-------- SUPPLIED ENTRIES
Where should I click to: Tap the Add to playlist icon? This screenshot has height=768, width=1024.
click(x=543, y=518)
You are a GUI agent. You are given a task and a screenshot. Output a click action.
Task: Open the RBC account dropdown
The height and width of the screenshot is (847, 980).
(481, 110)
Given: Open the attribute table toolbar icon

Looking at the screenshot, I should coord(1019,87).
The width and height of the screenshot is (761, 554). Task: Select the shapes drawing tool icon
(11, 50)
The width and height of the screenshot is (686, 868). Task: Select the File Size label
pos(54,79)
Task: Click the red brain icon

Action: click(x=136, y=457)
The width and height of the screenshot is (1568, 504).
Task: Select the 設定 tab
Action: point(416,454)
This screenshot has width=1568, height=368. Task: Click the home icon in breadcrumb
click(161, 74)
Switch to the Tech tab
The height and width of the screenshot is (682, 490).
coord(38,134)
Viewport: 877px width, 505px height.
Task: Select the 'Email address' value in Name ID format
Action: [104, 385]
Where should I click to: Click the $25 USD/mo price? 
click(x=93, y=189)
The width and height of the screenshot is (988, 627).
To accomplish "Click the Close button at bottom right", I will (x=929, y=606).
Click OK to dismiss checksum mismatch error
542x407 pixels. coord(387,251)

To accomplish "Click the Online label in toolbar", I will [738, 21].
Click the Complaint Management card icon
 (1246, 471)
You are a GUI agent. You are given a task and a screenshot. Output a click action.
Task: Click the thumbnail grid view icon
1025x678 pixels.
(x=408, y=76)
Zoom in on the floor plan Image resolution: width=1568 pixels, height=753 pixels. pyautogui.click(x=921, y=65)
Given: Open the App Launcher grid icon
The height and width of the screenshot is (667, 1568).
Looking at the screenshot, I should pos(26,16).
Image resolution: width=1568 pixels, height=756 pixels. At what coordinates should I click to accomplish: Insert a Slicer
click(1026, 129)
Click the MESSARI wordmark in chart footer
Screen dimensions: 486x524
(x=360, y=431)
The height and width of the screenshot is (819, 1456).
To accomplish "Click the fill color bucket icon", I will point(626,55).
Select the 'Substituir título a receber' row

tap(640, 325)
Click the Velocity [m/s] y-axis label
----------------
Please swap "icon" for "symbol" in everything from the start of the items down to the line containing "Action: point(416,454)", and give those lines again with nothing else changed.

Where should I click to: Tap the Add to playlist symbol? This screenshot has height=768, width=1024.
click(x=543, y=518)
You are a GUI agent. You are given a task and a screenshot. Output a click action.
Task: Open the RBC account dropdown
The height and width of the screenshot is (847, 980).
(481, 110)
Given: Open the attribute table toolbar symbol

Looking at the screenshot, I should coord(1019,87).
The width and height of the screenshot is (761, 554). Task: Select the shapes drawing tool symbol
(11, 50)
The width and height of the screenshot is (686, 868). Task: Select the File Size label
pos(54,79)
Task: Click the red brain symbol

Action: click(x=136, y=457)
The width and height of the screenshot is (1568, 504).
Task: Select the 設定 tab
Action: point(416,454)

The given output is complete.